Ainsi, cette mesure simple à comprendre dans sa version
initiale et qui aurait pu avoir un effet favorable immédiat sur la
démographie médicale sera peut-être annihilée par le retard de la
signature du décret fixant les seuils de revenus (pour quelle année
?) au-delà desquels elle ne s’appliquera pas.

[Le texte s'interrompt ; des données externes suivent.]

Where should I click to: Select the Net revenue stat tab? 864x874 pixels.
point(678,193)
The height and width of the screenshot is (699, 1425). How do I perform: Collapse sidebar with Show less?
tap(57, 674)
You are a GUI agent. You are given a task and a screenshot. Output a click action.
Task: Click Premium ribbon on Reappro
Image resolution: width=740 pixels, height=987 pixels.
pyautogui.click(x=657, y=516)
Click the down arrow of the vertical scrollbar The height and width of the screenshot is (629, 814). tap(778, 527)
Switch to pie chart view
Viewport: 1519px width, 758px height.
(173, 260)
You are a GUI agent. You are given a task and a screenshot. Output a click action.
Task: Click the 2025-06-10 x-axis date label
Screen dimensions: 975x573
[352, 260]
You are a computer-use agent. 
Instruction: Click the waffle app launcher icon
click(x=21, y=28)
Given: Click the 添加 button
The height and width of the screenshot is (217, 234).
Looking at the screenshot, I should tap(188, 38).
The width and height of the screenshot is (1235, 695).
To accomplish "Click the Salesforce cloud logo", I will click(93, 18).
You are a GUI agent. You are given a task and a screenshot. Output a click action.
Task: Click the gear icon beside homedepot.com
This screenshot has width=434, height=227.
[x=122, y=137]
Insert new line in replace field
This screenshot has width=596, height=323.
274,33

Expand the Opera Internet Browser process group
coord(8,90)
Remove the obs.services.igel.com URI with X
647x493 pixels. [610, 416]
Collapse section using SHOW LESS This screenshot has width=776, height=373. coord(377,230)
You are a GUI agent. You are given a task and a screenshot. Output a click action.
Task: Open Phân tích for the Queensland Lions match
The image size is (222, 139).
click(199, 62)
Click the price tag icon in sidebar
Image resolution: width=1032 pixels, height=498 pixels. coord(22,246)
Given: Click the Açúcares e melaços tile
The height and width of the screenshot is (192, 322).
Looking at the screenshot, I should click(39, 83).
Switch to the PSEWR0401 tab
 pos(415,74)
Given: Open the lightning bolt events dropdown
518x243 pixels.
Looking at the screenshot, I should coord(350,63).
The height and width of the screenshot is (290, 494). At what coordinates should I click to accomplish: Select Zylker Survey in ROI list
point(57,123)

Rappelons en conclusion que cette exonération de cotisations a
déjà eu des conséquences pour tous les médecins retraités mais pas
forcément très positives. En raison du « manque à gagner » provoqué
par cette exonération (73 millions d’euros par an…si tous les
médecins avaient été concernés), la CARMF a en effet décidé de
supprimer la hausse de 4,8 % de la valeur du point de régime
complémentaire prévu pour le 1er janvier prochain. Une décision
très critiquée par les syndicats de médecins et notamment par la
CSMF, qui rappelle que la CARMF aurait pu mobiliser ses 5,6
milliards d’euros de réserve pour compenser cette exonération de
cotisations.
Dans cette mesure, seul l'État est gagnant : pas de cotisation CARMF = Cotisation URSSAF plus importante + revenu imposable plus important.
Dr J-P Debarre
Des hospitaliers aussi
Le 14 décembre 2022
Cumul emploi-retraite. Ancien PU-PH, on m'a proposé 200€ nets par mois pour 14h de vacations mensuelles. Retraite qui ne rapporte plus déduite soit un peu moins de 15€ nets de l'heure... Ce n'est pas comme cela qu'on retiendra les anciens, pour certains des puits de science. Qui me soignera quand je serai vieux ? J'ai vu, ce n'est pas brillant...
Pr André Muller
Et les autres ?
Le 15 décembre 2022
En effet quid des praticiens hospitaliers qui cumulent emploi et retraite ? Il y a discrimination.